Things are getting ugly with Hunter so called "regulars" - it doesn't surprise me.    
The things I read are pretty vitriolic and downright nasty.   People just doing their jobs in the most entitled sport in the world.


----------



## Funky_Catskills (Feb 24, 2022)

catskillman said:


> Hope they pay him well - crazy hours and probably not the safest job....


Pretty sure he knows that - winch cats are no joke.


----------



## urungus (Feb 24, 2022)

Funky_Catskills said:


> the most entitled sport in the world.


What about equestrian or pheasant shooting ?


----------



## NYDB (Feb 24, 2022)

Polo and fox hunting


----------



## Funky_Catskills (Feb 24, 2022)

But not curling


----------



## IceEidolon (Feb 24, 2022)

urungus said:


> What about equestrian or pheasant shooting ?


That depends on which equestrians you're shooting.


----------



## Funky_Catskills (Feb 25, 2022)

It was dumping like a mutha f'er here in Hunter.
Guessing 10" in my yard right now.   Sound sounds like it's turning to ice a little - 23 degrees outside.
Current status - clearing work calendar for the afternoon.


----------



## catskillman (Feb 25, 2022)

Funky_Catskills said:


> It was dumping like a mutha f'er here in Hunter.
> Guessing 10" in my yard right now.   Sound sounds like it's turning to ice a little - 23 degrees outside.
> Current status - clearing work calendar for the afternoon.


could you get into the north lot?  6 pack was down again - and again it was tower 13 !!


----------



## Kingslug20 (Feb 25, 2022)

Tower 13...unlucky tower...


----------



## Funky_Catskills (Feb 25, 2022)

North Lot was open


----------



## So Inclined (Feb 25, 2022)

catskillman said:


> could you get into the north lot?  6 pack was down again - and again it was tower 13 !!


 Official word was that 6 pack was down through the morning because of the wind.

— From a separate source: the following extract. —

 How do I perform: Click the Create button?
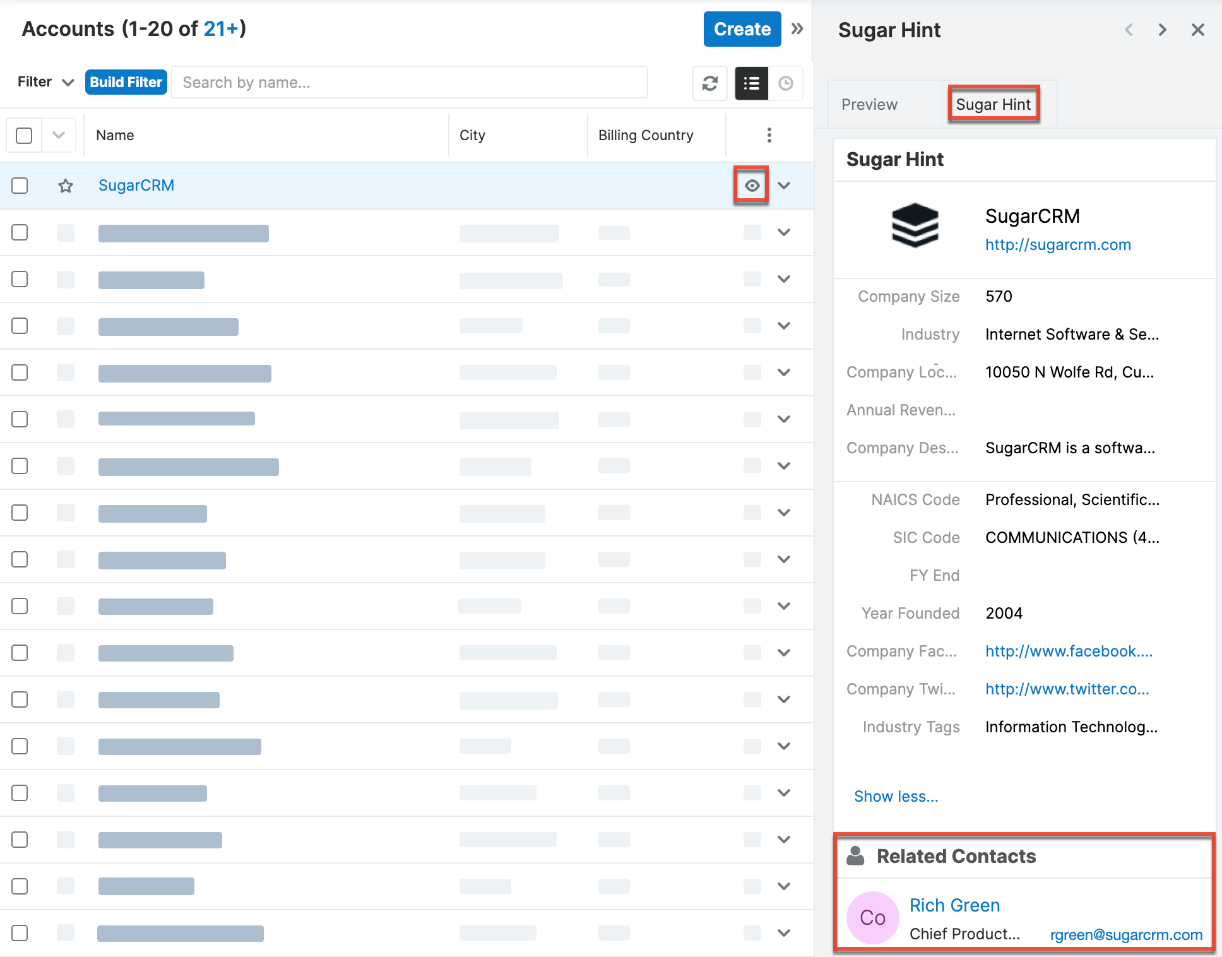pyautogui.click(x=742, y=29)
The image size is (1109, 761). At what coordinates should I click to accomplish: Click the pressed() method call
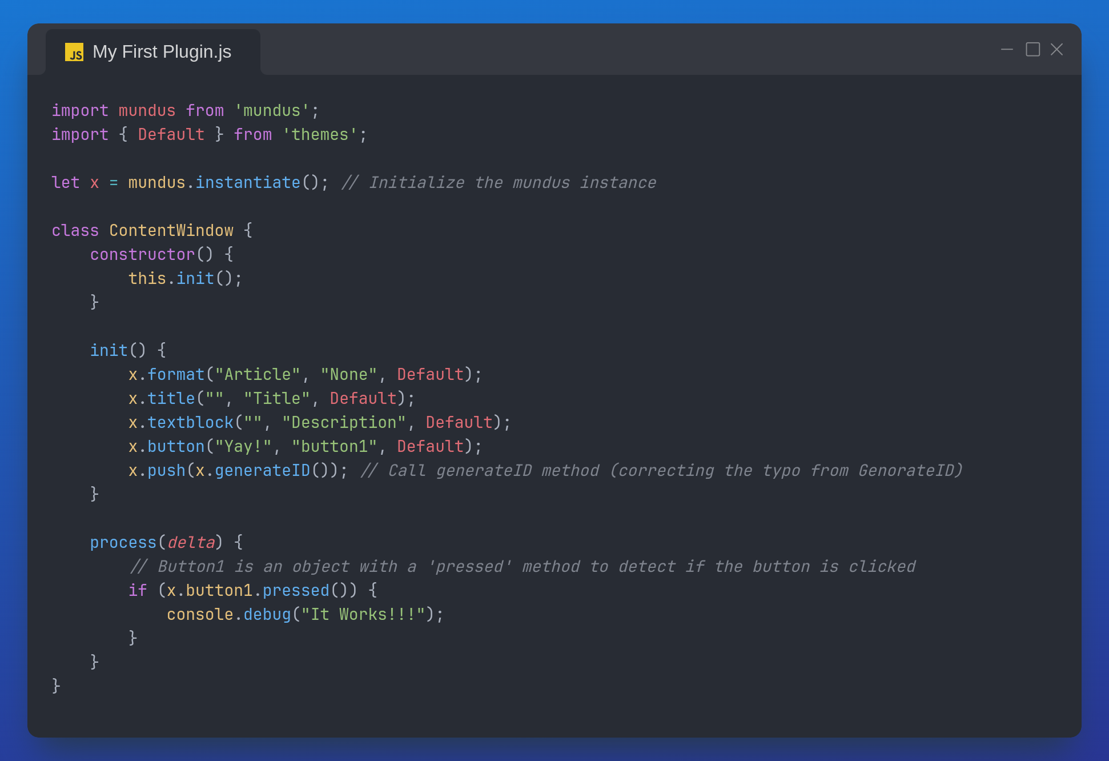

Seemed legit from what I saw and felt taking the B-F route to the top (and then swiftly over to the north, which was fairly sheltered from the wind.)


----------



## catskillman (Feb 26, 2022)

So Inclined said:


> Official word was that 6 pack was down through the morning because of the wind. Seemed legit from what I saw and felt taking the B-F route to the top (and then swiftly over to the north, which was fairly sheltered from the wind.)


no - friend was stuck on it for 15 minutes and they were working on tower 13.  two guys this time.  It is always tower 13 this season...


----------



## catskillman (Feb 27, 2022)

F broke yesterday afternoon, today loading only every other chair.....busy busy day, and a lot of ski patrol action.  Just heard the chopper coming in


----------



## Kingslug20 (Feb 27, 2022)

.......


----------



## catskillman (Feb 27, 2022)

someone was seriously injured which is why the choper was called !  

Head and neck injury and not alert I am told.  Young woman in her 20's - hit from behingd by a snowboarder from what I understand.  Sad and not to be made light of.  could have been anyone, this person was just very very unlucky


----------



## RichT (Feb 27, 2022)

Someone also fell off a lift on, I believe Hunter One.


----------



## So Inclined (Feb 27, 2022)

RichT said:


> Someone also fell off a lift on, I believe Hunter One.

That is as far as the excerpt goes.